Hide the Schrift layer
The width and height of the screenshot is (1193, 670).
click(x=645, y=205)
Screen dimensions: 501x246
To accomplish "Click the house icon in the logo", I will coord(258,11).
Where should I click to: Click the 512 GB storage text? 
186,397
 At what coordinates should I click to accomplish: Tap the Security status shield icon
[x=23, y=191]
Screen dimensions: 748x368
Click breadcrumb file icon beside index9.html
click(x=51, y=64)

###

#### [Your objective]
The requested lines run from the one with "Where should I" through the last line of the records. Return them exactly.

#### [Response to the exercise]
Where should I click to: Click the 512 GB storage text? 
186,397
 At what coordinates should I click to accomplish: Tap the Security status shield icon
[x=23, y=191]
Screen dimensions: 748x368
Click breadcrumb file icon beside index9.html
click(x=51, y=64)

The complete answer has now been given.